- Exercise data

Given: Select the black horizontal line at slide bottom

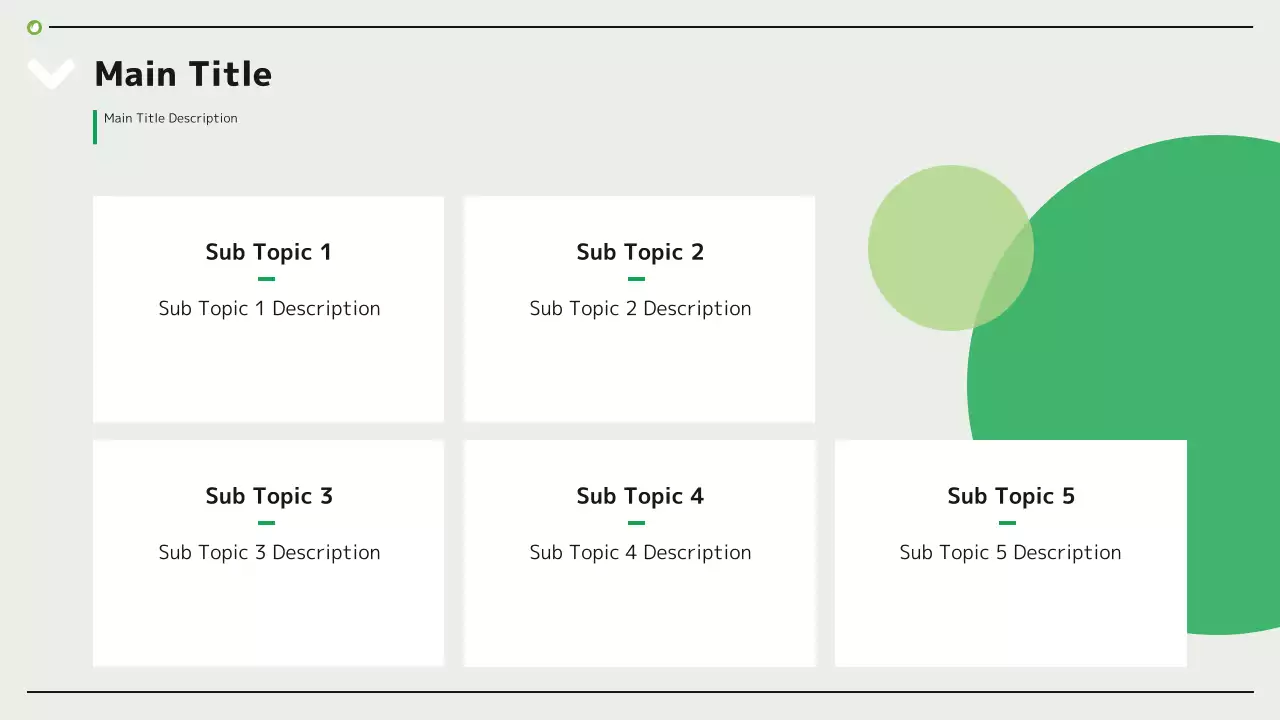Looking at the screenshot, I should coord(640,691).
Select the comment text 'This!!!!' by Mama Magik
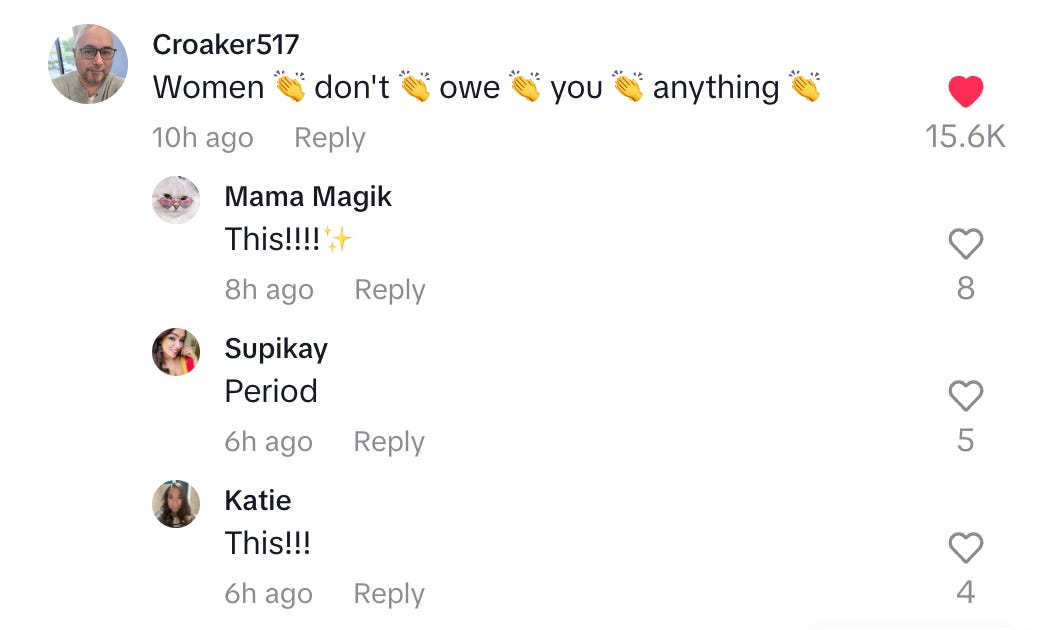The width and height of the screenshot is (1040, 630). (x=268, y=239)
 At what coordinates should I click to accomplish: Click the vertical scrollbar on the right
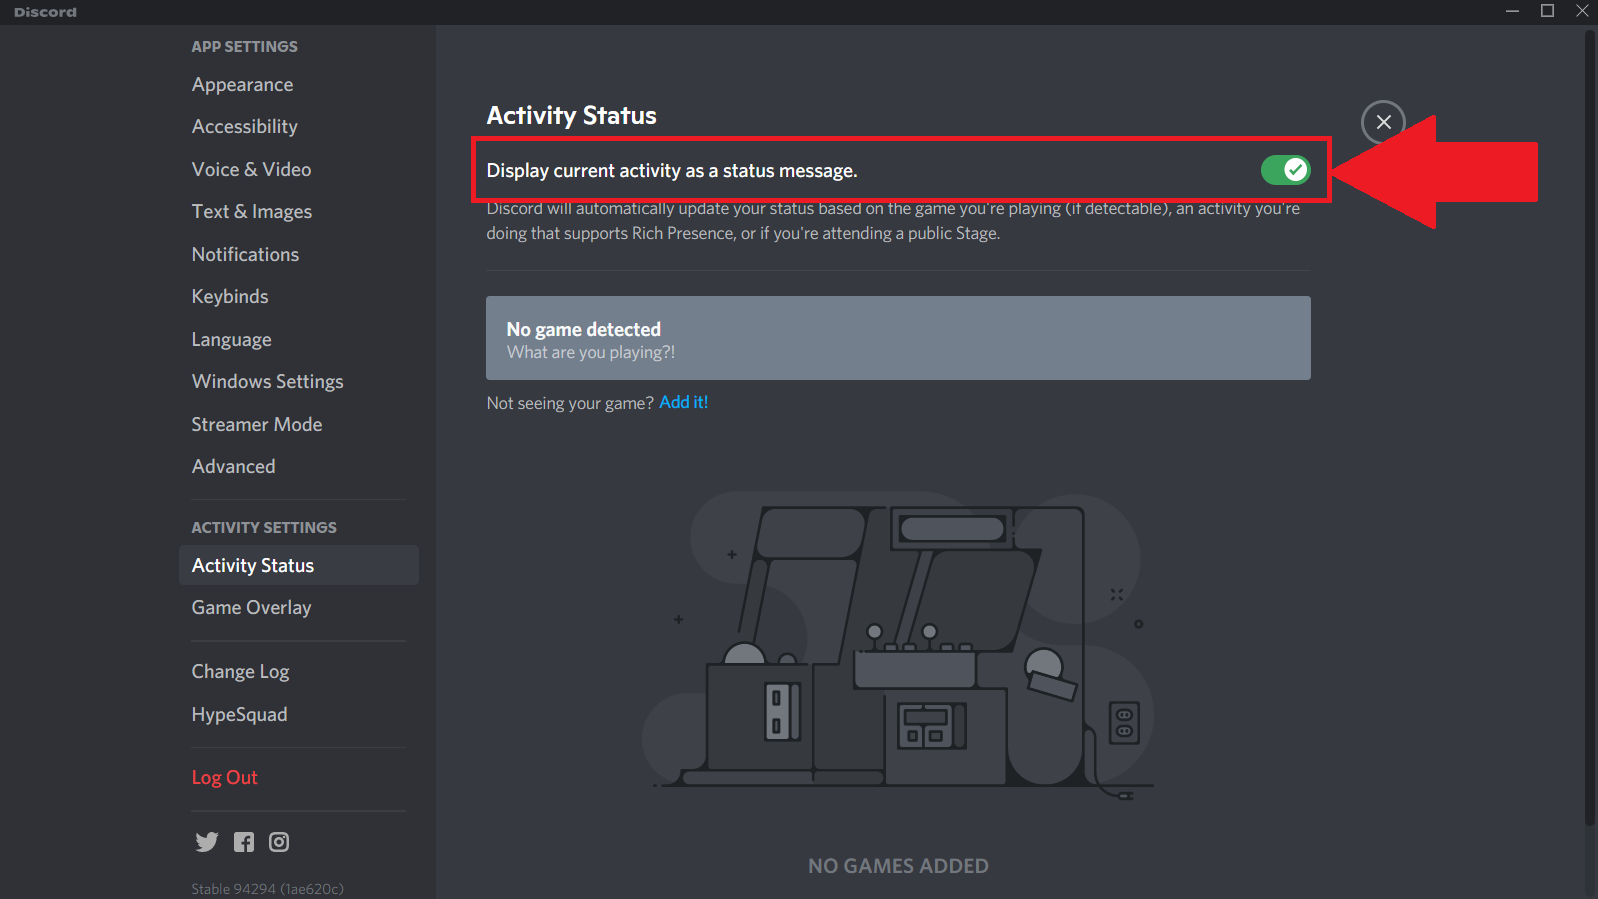pos(1589,430)
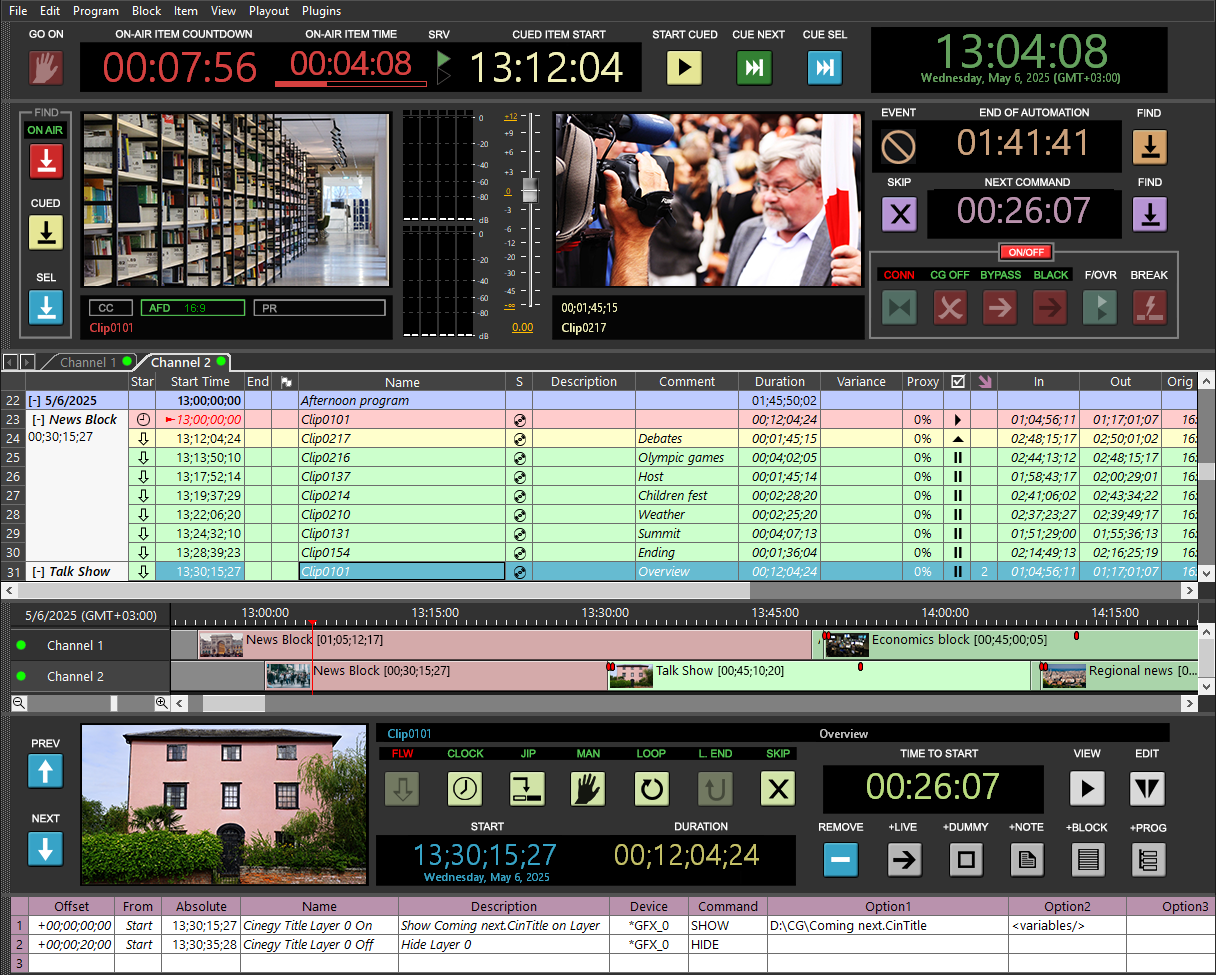
Task: Collapse the Talk Show block
Action: (38, 572)
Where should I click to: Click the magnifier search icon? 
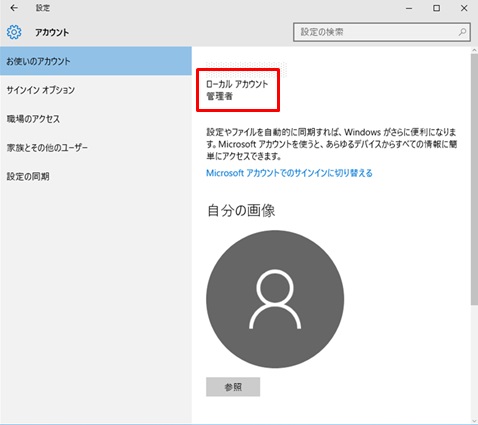pos(462,32)
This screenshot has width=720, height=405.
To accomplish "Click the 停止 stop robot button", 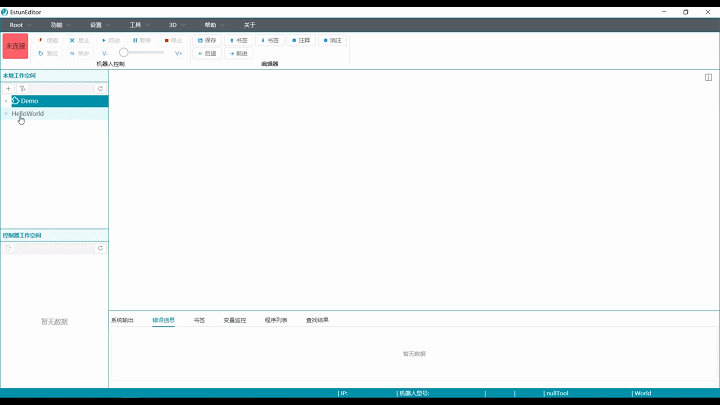I will (173, 40).
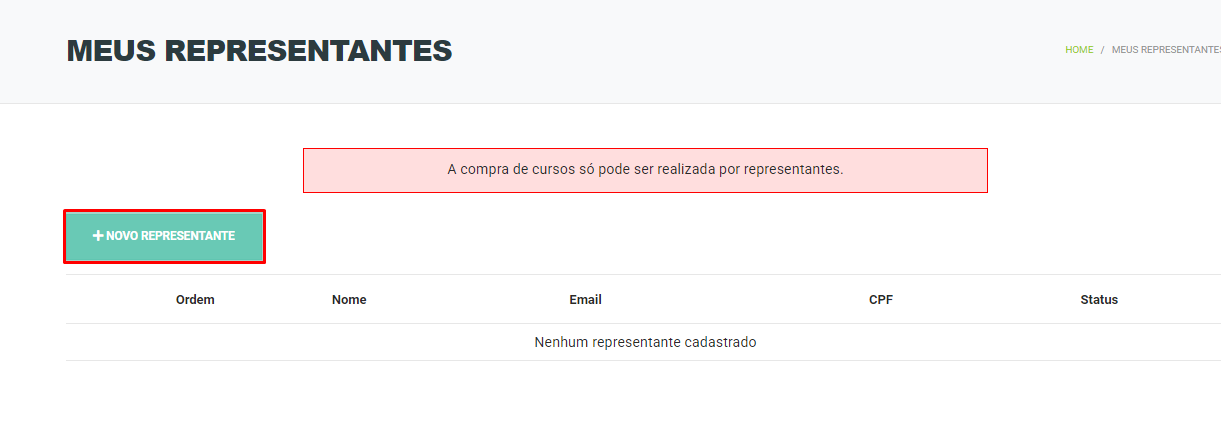Select the 'Nenhum representante cadastrado' table row
The image size is (1221, 447).
[x=645, y=342]
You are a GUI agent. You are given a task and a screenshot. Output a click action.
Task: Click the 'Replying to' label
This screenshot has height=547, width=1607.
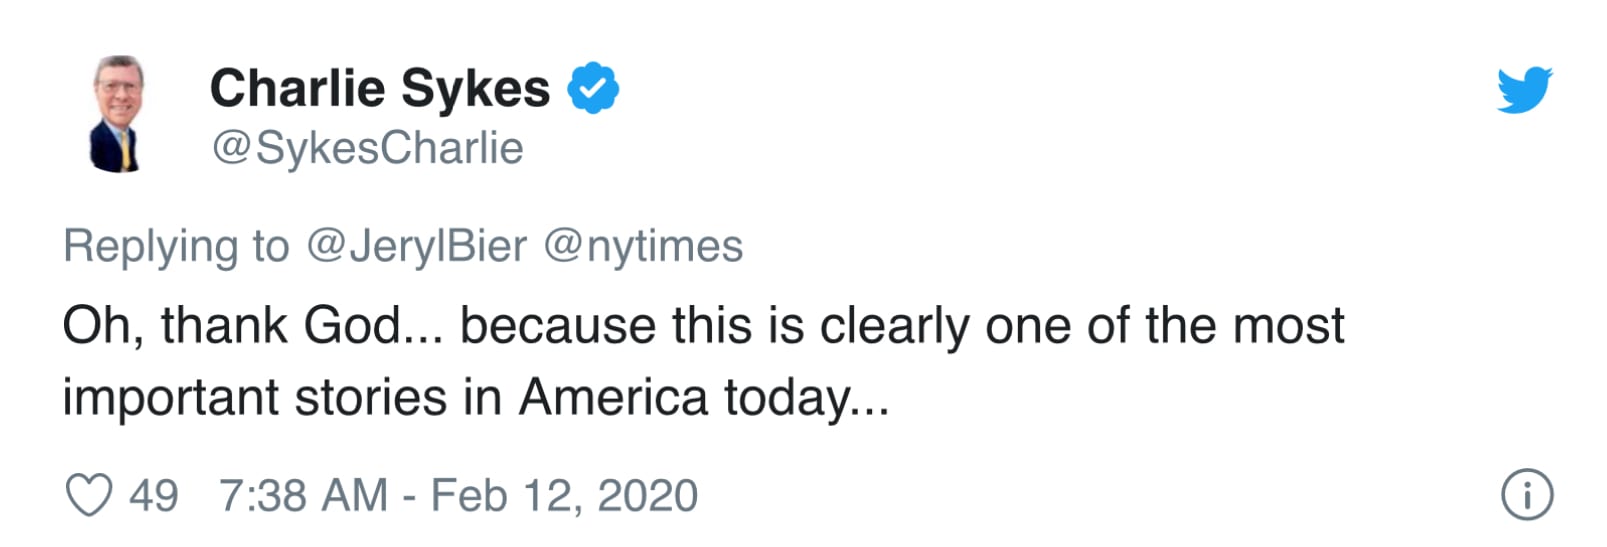pyautogui.click(x=176, y=246)
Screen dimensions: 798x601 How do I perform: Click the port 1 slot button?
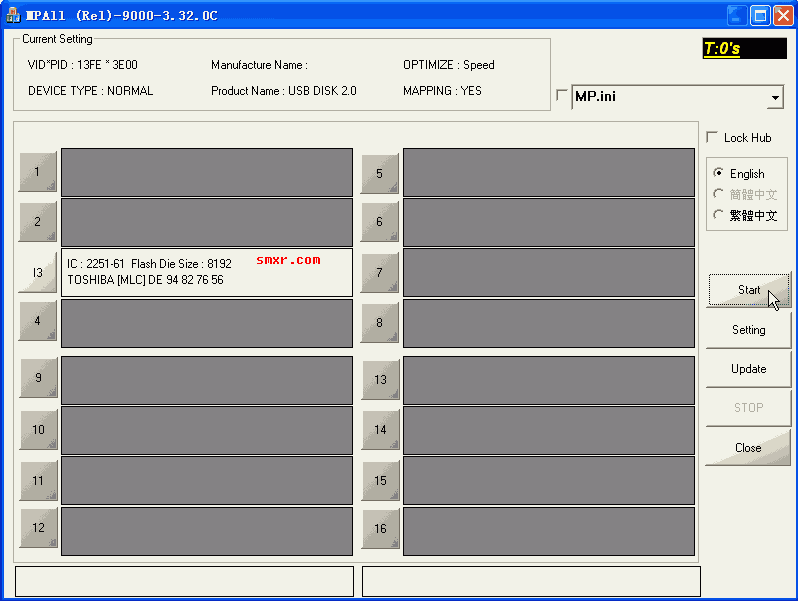[38, 172]

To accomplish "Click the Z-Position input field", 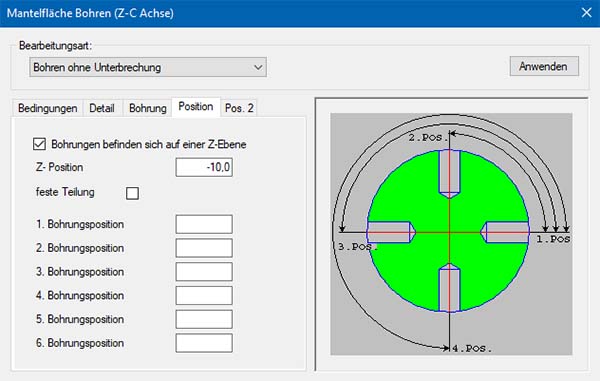I will pyautogui.click(x=204, y=167).
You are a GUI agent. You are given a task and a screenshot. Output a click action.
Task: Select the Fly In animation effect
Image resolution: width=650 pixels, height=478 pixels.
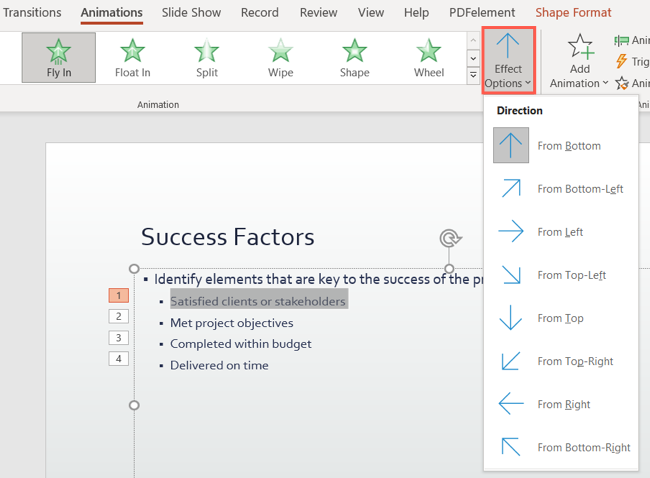coord(59,57)
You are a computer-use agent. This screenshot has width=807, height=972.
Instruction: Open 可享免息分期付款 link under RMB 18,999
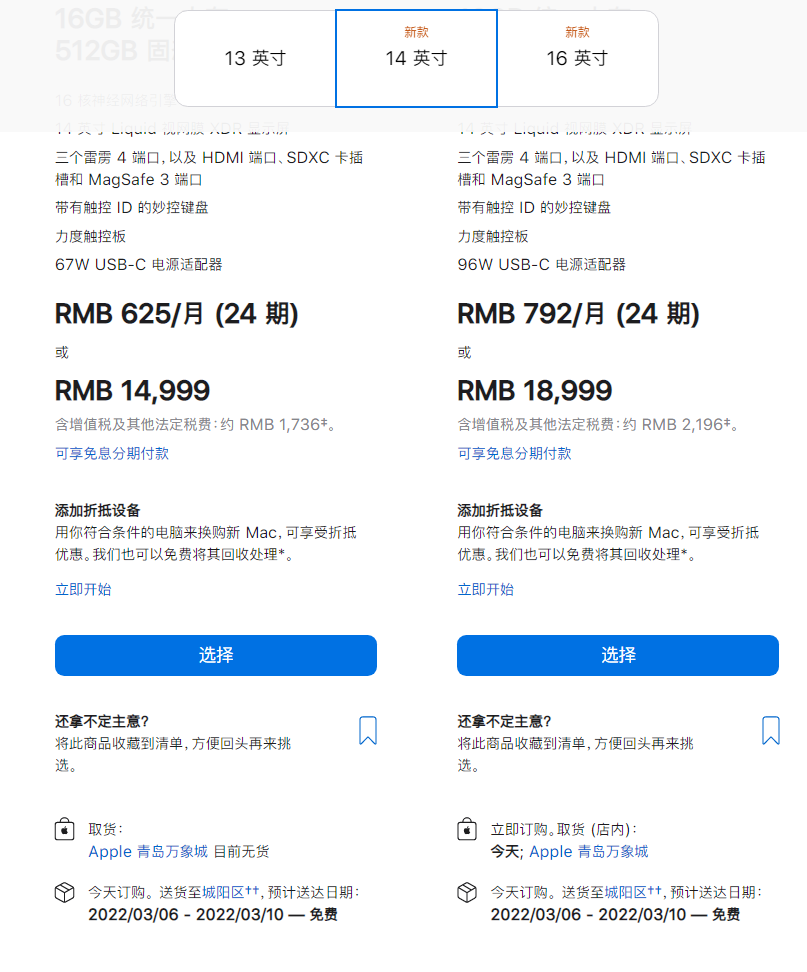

- Instructions to follow
Return word for word the lines of the listing above, starting at the line with "At what coordinates" and ending at the line with "This screenshot has width=720, height=405.", both included. Pictures do not belong in the copy.

- Result for this exercise
 At what coordinates should I click to accomplish: Click the vertical scrollbar on the right
pos(1589,430)
Task: Collapse the Talk Show block
Action: (38, 572)
Where should I click to: Click the magnifier search icon? 
pos(462,32)
This screenshot has width=720, height=405.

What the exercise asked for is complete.